The bishop, dean, and chapter, being thus closely united, the management of the whole ecclesiastical income of the mitre and the chapterhouse and its members should be transacted in one regular official manner. Fines should be abolished; estates should be let at a fair rent; no individual should have a separate interest; but the whole should be managed on a large scale, without any vestige of the present system of risk and lottery, running life against life, and other evils attendant upon the existing practice. All parties would thus have their due share (we do not say of necessity equal shares, though less difference than at present would be desirable) of the revenues without hazard or anxiety; and this would be eventually a larger share than under the present management, which is full of evils to all parties, and ruinous to the character and popularity of the church. A prebendary is thought to receive a great prize when a fine comes in: but the public forget how many years it spreads over; and the farmer would have gladly paid a larger sum in the shape of adequate yearly rent, and the dignitary, in the long run, have received a larger as well as more equable income.
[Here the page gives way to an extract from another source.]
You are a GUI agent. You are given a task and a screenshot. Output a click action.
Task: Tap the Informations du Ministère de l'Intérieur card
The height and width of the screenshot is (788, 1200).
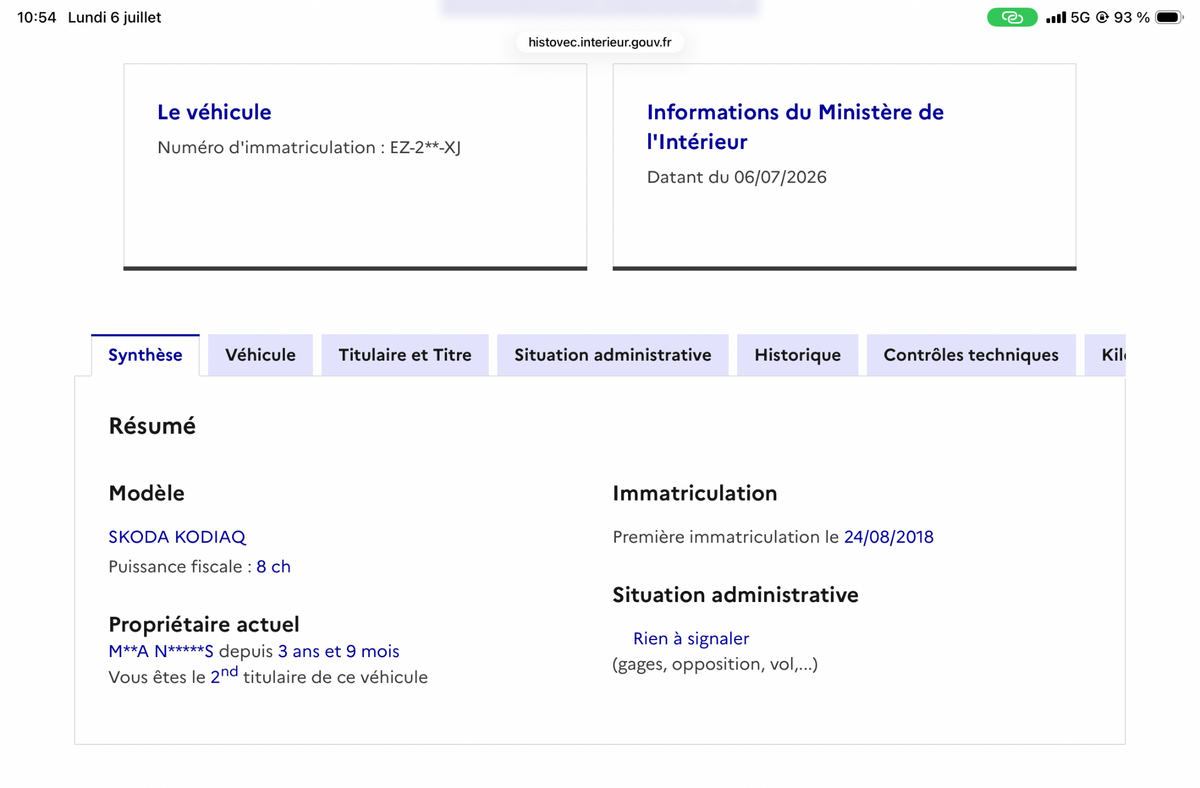(844, 166)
What a world of anxiety would be saved by such an official management of episcopal and cathedral revenues.

Having now got all parties together, we must keep them together, and allot them their employments. The bishop will have no reason for wandering, except for a portion of the year to the metropolitan centre of light and heat, whence he is to return to his cathedral with a new accession of both; and such an intercourse may be made of far greater benefit to the church than if bishops were shut out from parliament, and confined all the year to their diocese. London is the only spot where they can all meet and have brotherly conference, and thus secure a uniformity of plan and action throughout the kingdom. The advantages of our prelates meeting periodically in the metropolis are very great: indeed, were it not for this, the disorders and disunions of the church would be greater than they are; there would be no bond of union; each diocese would be isolated; and there would be no

opportunity for discussing the state of the church, and innumerable questions connected with the aspect of religion, ecclesiastical law, and public morals and happiness. It may be doubted whether the most is made of this facility for conference, and whether it is brought to bear sufficiently upon many questions of vital interest; but the opportunity ought not to be lost; and, far therefore from wishing wholly to rusticate our prelates, we think that under any system they should have those opportunities for metropolitan intercourse which are now afforded by means of their parliamentary residence.

To keep the other dignitaries of the cathedral together, we would allot to each of them such local duties and fair emoluments as should take away all ground for non-residence. We would blot out the whole ambulatory system which at present desolates our cathedral cities, and makes the close oftentimes like a caravansera, or a university out of term time; an everchanging scene; faces here to-day and gone to-morrow; none of that spirit to repair and adorn, and spend liberally, and to take an interest in the surrounding scenes, which attaches to a constant residence for many years in the same spot. How can any man enter with due interest into the welfare of a neighbourhood in which he spends only a few weeks annually, sufficient to allow of his signing his receipt, and then gladly hastens away elsewhere to his home? How, also, can he have the minute local information necessary to do much good? Added to both which impediments, as cathedrals are now regulated, these migratory ecclesiastical officers have little or no connexion with the neighbourhood or diocese; no fulcrum for a lever, however anxious they may be to erect one; and are no more reckoned among the influential inhabitants than the swallows or woodcocks with which they arrive or take their flight.